> _Problem requirements_
Without changing anything, set down every line shown below.

> _Data section_
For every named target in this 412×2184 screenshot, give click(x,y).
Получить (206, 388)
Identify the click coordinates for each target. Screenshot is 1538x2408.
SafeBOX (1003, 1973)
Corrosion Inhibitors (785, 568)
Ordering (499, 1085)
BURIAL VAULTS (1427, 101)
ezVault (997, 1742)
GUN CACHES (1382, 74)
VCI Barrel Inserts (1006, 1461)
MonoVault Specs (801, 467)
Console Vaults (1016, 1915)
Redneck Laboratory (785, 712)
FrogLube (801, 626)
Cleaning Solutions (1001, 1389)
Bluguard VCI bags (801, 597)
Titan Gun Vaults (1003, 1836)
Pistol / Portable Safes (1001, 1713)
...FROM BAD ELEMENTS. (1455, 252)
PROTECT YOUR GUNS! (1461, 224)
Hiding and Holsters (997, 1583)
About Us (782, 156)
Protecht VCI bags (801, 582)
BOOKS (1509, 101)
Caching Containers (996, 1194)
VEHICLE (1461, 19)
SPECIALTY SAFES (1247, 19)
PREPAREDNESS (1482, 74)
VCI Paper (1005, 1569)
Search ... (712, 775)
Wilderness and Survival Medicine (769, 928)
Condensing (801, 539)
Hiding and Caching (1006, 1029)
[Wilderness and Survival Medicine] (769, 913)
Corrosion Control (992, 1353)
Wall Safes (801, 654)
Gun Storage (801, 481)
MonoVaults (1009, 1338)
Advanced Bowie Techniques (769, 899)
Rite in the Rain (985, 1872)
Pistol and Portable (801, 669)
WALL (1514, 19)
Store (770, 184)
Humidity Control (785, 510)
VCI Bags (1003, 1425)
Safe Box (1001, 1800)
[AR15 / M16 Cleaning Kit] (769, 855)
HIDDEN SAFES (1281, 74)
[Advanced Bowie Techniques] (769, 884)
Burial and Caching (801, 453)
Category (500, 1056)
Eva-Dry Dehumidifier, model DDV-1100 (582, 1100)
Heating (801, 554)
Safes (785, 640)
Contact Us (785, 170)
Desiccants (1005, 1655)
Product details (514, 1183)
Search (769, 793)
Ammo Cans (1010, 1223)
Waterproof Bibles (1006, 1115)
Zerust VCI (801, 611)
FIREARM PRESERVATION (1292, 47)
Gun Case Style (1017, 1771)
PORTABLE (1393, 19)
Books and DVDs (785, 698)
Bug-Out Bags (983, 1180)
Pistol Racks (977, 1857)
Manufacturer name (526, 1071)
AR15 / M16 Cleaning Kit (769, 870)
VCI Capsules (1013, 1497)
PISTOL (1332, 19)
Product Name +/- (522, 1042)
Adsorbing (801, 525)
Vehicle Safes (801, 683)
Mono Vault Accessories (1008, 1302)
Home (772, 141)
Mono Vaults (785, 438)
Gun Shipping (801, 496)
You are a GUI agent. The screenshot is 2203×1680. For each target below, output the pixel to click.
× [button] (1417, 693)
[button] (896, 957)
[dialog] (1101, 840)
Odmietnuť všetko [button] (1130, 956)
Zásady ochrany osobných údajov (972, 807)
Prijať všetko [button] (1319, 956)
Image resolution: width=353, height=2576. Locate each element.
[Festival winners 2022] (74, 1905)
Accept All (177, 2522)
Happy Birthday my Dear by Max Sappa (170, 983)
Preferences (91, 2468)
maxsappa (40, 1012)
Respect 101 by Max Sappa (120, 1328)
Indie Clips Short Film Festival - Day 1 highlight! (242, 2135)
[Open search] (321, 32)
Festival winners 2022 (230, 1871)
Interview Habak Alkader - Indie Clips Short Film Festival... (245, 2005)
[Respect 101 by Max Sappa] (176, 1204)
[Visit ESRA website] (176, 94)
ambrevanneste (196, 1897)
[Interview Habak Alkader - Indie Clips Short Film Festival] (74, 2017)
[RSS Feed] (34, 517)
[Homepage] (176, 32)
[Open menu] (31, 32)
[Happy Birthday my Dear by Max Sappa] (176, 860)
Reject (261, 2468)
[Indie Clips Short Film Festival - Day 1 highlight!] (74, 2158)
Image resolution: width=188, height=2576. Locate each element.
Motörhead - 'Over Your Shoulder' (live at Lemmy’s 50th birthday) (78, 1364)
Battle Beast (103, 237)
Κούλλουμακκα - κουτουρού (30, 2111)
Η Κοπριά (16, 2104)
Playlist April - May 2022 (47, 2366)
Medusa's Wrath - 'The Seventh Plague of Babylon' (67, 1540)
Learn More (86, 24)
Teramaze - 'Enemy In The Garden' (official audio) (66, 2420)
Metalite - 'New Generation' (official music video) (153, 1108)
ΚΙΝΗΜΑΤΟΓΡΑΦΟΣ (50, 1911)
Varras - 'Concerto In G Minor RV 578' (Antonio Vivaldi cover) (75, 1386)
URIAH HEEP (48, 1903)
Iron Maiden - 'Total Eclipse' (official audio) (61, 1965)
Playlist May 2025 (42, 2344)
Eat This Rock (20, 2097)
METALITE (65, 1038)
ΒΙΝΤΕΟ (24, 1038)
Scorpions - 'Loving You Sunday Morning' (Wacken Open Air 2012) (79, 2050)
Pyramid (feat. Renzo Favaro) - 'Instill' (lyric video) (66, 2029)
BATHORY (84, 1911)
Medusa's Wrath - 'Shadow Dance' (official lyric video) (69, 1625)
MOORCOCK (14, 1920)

> _Reply_
For every named target in this 412×2184 screenshot, give click(x,y).
Получить (206, 388)
Identify the click coordinates for each target. Screenshot is 1538x2408.
SafeBOX (1003, 1973)
Corrosion Inhibitors (785, 568)
Ordering (499, 1085)
BURIAL VAULTS (1427, 101)
ezVault (997, 1742)
GUN CACHES (1382, 74)
VCI Barrel Inserts (1006, 1461)
MonoVault Specs (801, 467)
Console Vaults (1016, 1915)
Redneck Laboratory (785, 712)
FrogLube (801, 626)
Cleaning Solutions (1001, 1389)
Bluguard VCI bags (801, 597)
Titan Gun Vaults (1003, 1836)
Pistol / Portable Safes (1001, 1713)
...FROM BAD ELEMENTS. (1455, 252)
PROTECT YOUR GUNS! (1461, 224)
Hiding and Holsters (997, 1583)
About Us (782, 156)
Protecht VCI bags (801, 582)
BOOKS (1509, 101)
Caching Containers (996, 1194)
VEHICLE (1461, 19)
SPECIALTY SAFES (1247, 19)
PREPAREDNESS (1482, 74)
VCI Paper (1005, 1569)
Search ... (712, 775)
Wilderness and Survival Medicine (769, 928)
Condensing (801, 539)
Hiding and Caching (1006, 1029)
[Wilderness and Survival Medicine] (769, 913)
Corrosion Control (992, 1353)
Wall Safes (801, 654)
Gun Storage (801, 481)
MonoVaults (1009, 1338)
Advanced Bowie Techniques (769, 899)
Rite in the Rain (985, 1872)
Pistol and Portable (801, 669)
WALL (1514, 19)
Store (770, 184)
Humidity Control (785, 510)
VCI Bags (1003, 1425)
Safe Box (1001, 1800)
[AR15 / M16 Cleaning Kit] (769, 855)
HIDDEN SAFES (1281, 74)
[Advanced Bowie Techniques] (769, 884)
Burial and Caching (801, 453)
Category (500, 1056)
Eva-Dry Dehumidifier, model DDV-1100 (582, 1100)
Heating (801, 554)
Safes (785, 640)
Contact Us (785, 170)
Desiccants (1005, 1655)
Product details (514, 1183)
Search (769, 793)
Ammo Cans (1010, 1223)
Waterproof Bibles (1006, 1115)
Zerust VCI (801, 611)
FIREARM PRESERVATION (1292, 47)
Gun Case Style (1017, 1771)
PORTABLE (1393, 19)
Books and DVDs (785, 698)
Bug-Out Bags (983, 1180)
Pistol Racks (977, 1857)
Manufacturer name (526, 1071)
AR15 / M16 Cleaning Kit (769, 870)
VCI Capsules (1013, 1497)
PISTOL (1332, 19)
Product Name +/- (522, 1042)
Adsorbing (801, 525)
Vehicle Safes (801, 683)
Mono Vault Accessories (1008, 1302)
Home (772, 141)
Mono Vaults (785, 438)
Gun Shipping (801, 496)
You are a GUI agent. The screenshot is 2203×1680. For each target below, output the pixel to click.
× [button] (1417, 693)
[button] (896, 957)
[dialog] (1101, 840)
Odmietnuť všetko [button] (1130, 956)
Zásady ochrany osobných údajov (972, 807)
Prijať všetko [button] (1319, 956)
Image resolution: width=353, height=2576. Locate each element.
[Festival winners 2022] (74, 1905)
Accept All (177, 2522)
Happy Birthday my Dear by Max Sappa (170, 983)
Preferences (91, 2468)
maxsappa (40, 1012)
Respect 101 by Max Sappa (120, 1328)
Indie Clips Short Film Festival - Day 1 highlight! (242, 2135)
[Open search] (321, 32)
Festival winners 2022 (230, 1871)
Interview Habak Alkader - Indie Clips Short Film Festival... (245, 2005)
[Respect 101 by Max Sappa] (176, 1204)
[Visit ESRA website] (176, 94)
ambrevanneste (196, 1897)
[Interview Habak Alkader - Indie Clips Short Film Festival] (74, 2017)
[RSS Feed] (34, 517)
[Homepage] (176, 32)
[Open menu] (31, 32)
[Happy Birthday my Dear by Max Sappa] (176, 860)
Reject (261, 2468)
[Indie Clips Short Film Festival - Day 1 highlight!] (74, 2158)
Image resolution: width=188, height=2576. Locate each element.
Motörhead - 'Over Your Shoulder' (live at Lemmy’s 50th birthday) (78, 1364)
Battle Beast (103, 237)
Κούλλουμακκα - κουτουρού (30, 2111)
Η Κοπριά (16, 2104)
Playlist April - May 2022 (47, 2366)
Medusa's Wrath - 'The Seventh Plague of Babylon' (67, 1540)
Learn More (86, 24)
Teramaze - 'Enemy In The Garden' (official audio) (66, 2420)
Metalite - 'New Generation' (official music video) (153, 1108)
ΚΙΝΗΜΑΤΟΓΡΑΦΟΣ (50, 1911)
Varras - 'Concerto In G Minor RV 578' (Antonio Vivaldi cover) (75, 1386)
URIAH HEEP (48, 1903)
Iron Maiden - 'Total Eclipse' (official audio) (61, 1965)
Playlist May 2025 (42, 2344)
Eat This Rock (20, 2097)
METALITE (65, 1038)
ΒΙΝΤΕΟ (24, 1038)
Scorpions - 'Loving You Sunday Morning' (Wacken Open Air 2012) (79, 2050)
Pyramid (feat. Renzo Favaro) - 'Instill' (lyric video) (66, 2029)
BATHORY (84, 1911)
Medusa's Wrath - 'Shadow Dance' (official lyric video) (69, 1625)
MOORCOCK (14, 1920)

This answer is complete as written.